## DATA UNDER STUDY
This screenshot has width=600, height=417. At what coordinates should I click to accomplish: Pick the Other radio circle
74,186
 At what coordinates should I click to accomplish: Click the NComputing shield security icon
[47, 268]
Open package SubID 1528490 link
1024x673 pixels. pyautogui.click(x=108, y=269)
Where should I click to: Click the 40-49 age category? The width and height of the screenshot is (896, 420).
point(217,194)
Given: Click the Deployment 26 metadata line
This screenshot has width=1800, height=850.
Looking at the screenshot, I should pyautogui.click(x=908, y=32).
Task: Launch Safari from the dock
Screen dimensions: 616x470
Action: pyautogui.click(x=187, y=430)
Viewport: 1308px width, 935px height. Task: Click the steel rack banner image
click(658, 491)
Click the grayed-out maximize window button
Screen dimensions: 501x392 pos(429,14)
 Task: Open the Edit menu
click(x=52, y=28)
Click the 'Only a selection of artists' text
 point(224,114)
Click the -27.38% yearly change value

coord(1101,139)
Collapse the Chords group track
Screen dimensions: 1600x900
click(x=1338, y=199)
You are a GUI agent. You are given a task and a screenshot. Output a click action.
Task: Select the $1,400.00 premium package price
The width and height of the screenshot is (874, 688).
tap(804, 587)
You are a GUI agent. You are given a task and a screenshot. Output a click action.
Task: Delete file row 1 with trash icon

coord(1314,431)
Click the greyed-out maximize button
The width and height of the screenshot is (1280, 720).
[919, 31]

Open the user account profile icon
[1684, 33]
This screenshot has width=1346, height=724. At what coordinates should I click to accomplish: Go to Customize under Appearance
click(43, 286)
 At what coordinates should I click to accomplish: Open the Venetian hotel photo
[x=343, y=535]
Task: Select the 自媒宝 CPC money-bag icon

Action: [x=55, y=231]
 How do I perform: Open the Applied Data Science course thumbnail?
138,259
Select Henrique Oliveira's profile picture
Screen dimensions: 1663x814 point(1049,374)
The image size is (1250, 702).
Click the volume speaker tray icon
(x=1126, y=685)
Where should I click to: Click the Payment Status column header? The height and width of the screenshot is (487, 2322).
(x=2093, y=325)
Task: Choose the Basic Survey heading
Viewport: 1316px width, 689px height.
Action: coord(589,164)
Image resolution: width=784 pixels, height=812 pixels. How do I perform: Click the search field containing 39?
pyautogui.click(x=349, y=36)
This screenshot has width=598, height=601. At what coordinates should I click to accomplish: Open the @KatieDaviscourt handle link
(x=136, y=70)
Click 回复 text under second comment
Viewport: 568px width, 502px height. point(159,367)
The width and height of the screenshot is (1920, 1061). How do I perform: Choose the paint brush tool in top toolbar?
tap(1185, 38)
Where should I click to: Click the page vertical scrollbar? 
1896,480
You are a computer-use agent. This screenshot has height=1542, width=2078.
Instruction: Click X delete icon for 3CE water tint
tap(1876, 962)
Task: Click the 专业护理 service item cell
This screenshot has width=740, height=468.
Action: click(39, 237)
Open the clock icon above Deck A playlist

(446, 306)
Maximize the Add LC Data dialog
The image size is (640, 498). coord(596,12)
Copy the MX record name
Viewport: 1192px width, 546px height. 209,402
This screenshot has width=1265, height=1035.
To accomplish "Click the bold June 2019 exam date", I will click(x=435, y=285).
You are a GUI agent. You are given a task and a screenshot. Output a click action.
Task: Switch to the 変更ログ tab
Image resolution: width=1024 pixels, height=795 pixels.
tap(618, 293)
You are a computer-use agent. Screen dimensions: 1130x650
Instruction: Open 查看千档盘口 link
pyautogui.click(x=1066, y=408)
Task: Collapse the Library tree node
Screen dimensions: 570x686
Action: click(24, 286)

## WHAT IS NEEDED
Nothing is to be left out when the listing is copied, and every line must match exactly.

## WORKED SOLUTION
This screenshot has width=600, height=417. At what coordinates should I click to accomplish: Pick the Other radio circle
74,186
 At what coordinates should I click to accomplish: Click the NComputing shield security icon
[47, 268]
Open package SubID 1528490 link
1024x673 pixels. pyautogui.click(x=108, y=269)
Where should I click to: Click the 40-49 age category? The width and height of the screenshot is (896, 420).
point(217,194)
Given: Click the Deployment 26 metadata line
This screenshot has width=1800, height=850.
Looking at the screenshot, I should pyautogui.click(x=908, y=32).
Task: Launch Safari from the dock
Screen dimensions: 616x470
Action: pyautogui.click(x=187, y=430)
Viewport: 1308px width, 935px height. Task: Click the steel rack banner image
click(658, 491)
Click the grayed-out maximize window button
Screen dimensions: 501x392 pos(429,14)
 Task: Open the Edit menu
click(x=52, y=28)
Click the 'Only a selection of artists' text
 point(224,114)
Click the -27.38% yearly change value

coord(1101,139)
Collapse the Chords group track
Screen dimensions: 1600x900
click(x=1338, y=199)
You are a GUI agent. You are given a task and a screenshot. Output a click action.
Task: Select the $1,400.00 premium package price
The width and height of the screenshot is (874, 688).
tap(804, 587)
You are a GUI agent. You are given a task and a screenshot. Output a click action.
Task: Delete file row 1 with trash icon

coord(1314,431)
Click the greyed-out maximize button
The width and height of the screenshot is (1280, 720).
[919, 31]

Open the user account profile icon
[1684, 33]
This screenshot has width=1346, height=724. At what coordinates should I click to accomplish: Go to Customize under Appearance
click(43, 286)
 At what coordinates should I click to accomplish: Open the Venetian hotel photo
[x=343, y=535]
Task: Select the 自媒宝 CPC money-bag icon

Action: [x=55, y=231]
 How do I perform: Open the Applied Data Science course thumbnail?
138,259
Select Henrique Oliveira's profile picture
Screen dimensions: 1663x814 point(1049,374)
The image size is (1250, 702).
Click the volume speaker tray icon
(x=1126, y=685)
Where should I click to: Click the Payment Status column header? The height and width of the screenshot is (487, 2322).
(x=2093, y=325)
Task: Choose the Basic Survey heading
Viewport: 1316px width, 689px height.
Action: coord(589,164)
Image resolution: width=784 pixels, height=812 pixels. How do I perform: Click the search field containing 39?
pyautogui.click(x=349, y=36)
This screenshot has width=598, height=601. At what coordinates should I click to accomplish: Open the @KatieDaviscourt handle link
(x=136, y=70)
Click 回复 text under second comment
Viewport: 568px width, 502px height. point(159,367)
The width and height of the screenshot is (1920, 1061). How do I perform: Choose the paint brush tool in top toolbar?
tap(1185, 38)
Where should I click to: Click the page vertical scrollbar? 
1896,480
You are a computer-use agent. This screenshot has height=1542, width=2078.
Instruction: Click X delete icon for 3CE water tint
tap(1876, 962)
Task: Click the 专业护理 service item cell
This screenshot has width=740, height=468.
Action: click(39, 237)
Open the clock icon above Deck A playlist

(446, 306)
Maximize the Add LC Data dialog
The image size is (640, 498). coord(596,12)
Copy the MX record name
Viewport: 1192px width, 546px height. 209,402
This screenshot has width=1265, height=1035.
To accomplish "Click the bold June 2019 exam date", I will click(x=435, y=285).
You are a GUI agent. You are given a task and a screenshot. Output a click action.
Task: Switch to the 変更ログ tab
Image resolution: width=1024 pixels, height=795 pixels.
tap(618, 293)
You are a computer-use agent. Screen dimensions: 1130x650
Instruction: Open 查看千档盘口 link
pyautogui.click(x=1066, y=408)
Task: Collapse the Library tree node
Screen dimensions: 570x686
Action: click(24, 286)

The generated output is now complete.